#### Data excerpts

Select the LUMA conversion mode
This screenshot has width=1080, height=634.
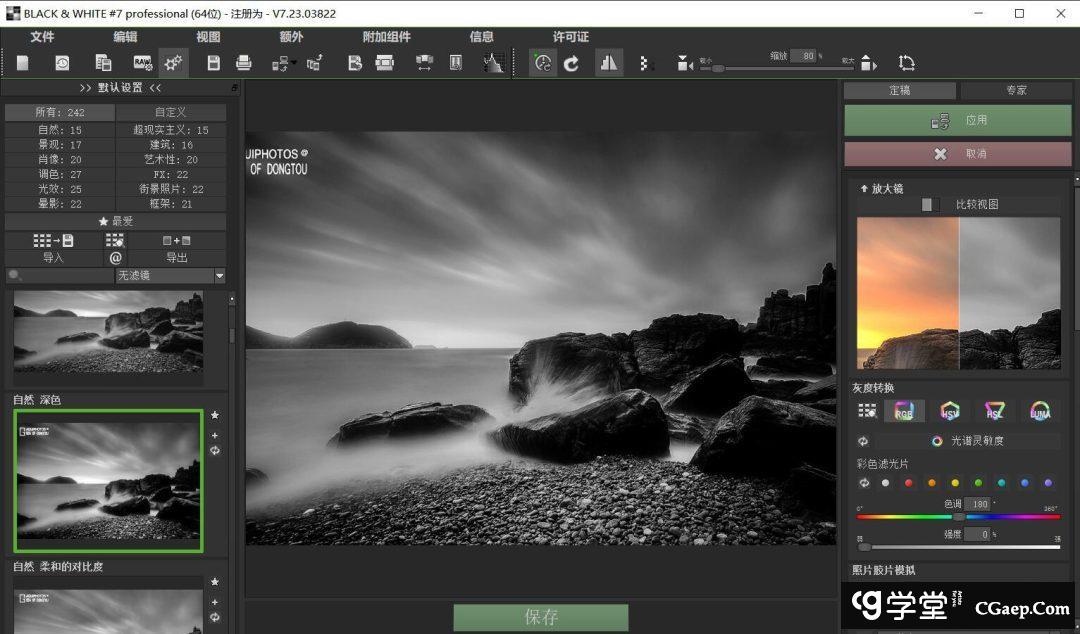point(1040,411)
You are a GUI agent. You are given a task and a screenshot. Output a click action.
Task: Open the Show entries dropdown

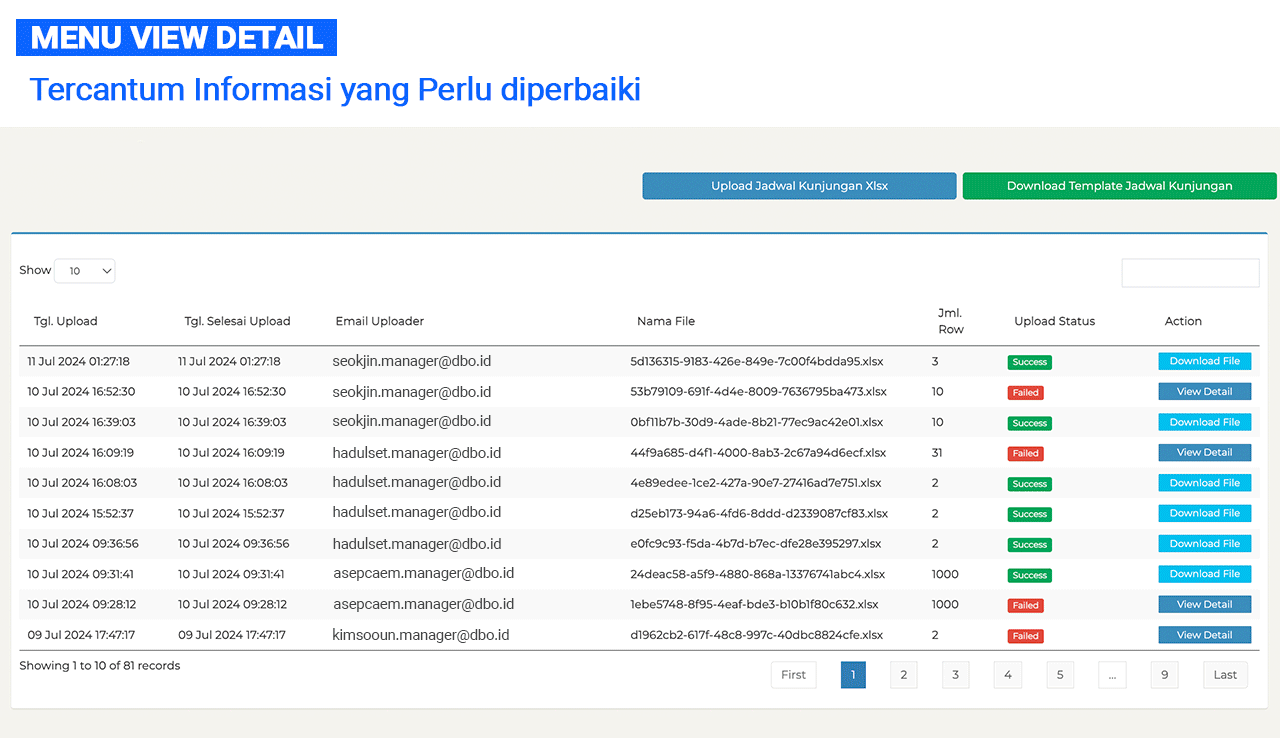point(85,271)

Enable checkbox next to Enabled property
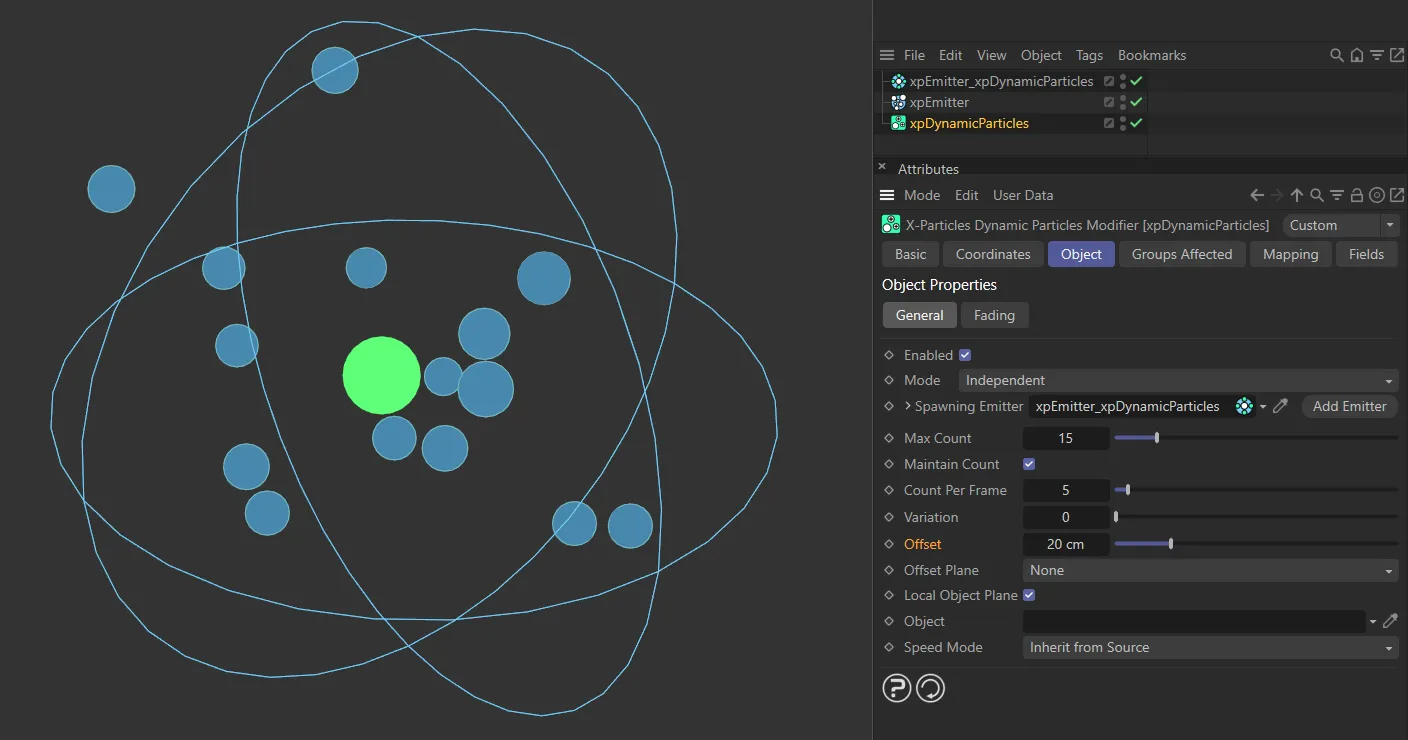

########

Goal of the exercise:
Pick out each line in the rows above that contains the string "screenshot", with case counting, and copy those lines.

Solution:
This screenshot has width=1080, height=634.
You are a GUI agent. You are given a task and a screenshot. Output a click action.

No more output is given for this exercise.